Please retype the records below exactly, leaving out any pictures.

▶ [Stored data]
*** Block opens ***

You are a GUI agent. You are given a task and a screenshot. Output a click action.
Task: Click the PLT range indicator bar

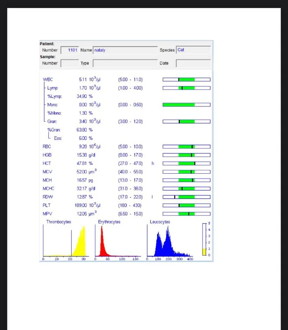pos(186,205)
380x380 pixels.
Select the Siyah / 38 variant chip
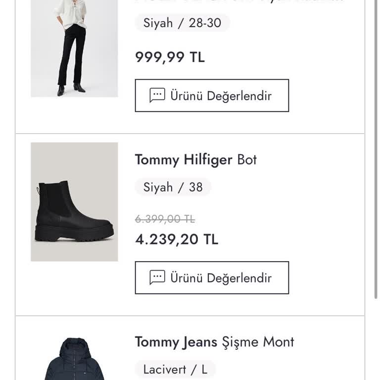[173, 187]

*** Block closes ***

▶ [ANSWER SECTION]
You are a GUI agent. You are given a task and a screenshot. Output a click action.
Task: Click the PLT range indicator bar

pos(186,205)
380x380 pixels.
Select the Siyah / 38 variant chip
[173, 187]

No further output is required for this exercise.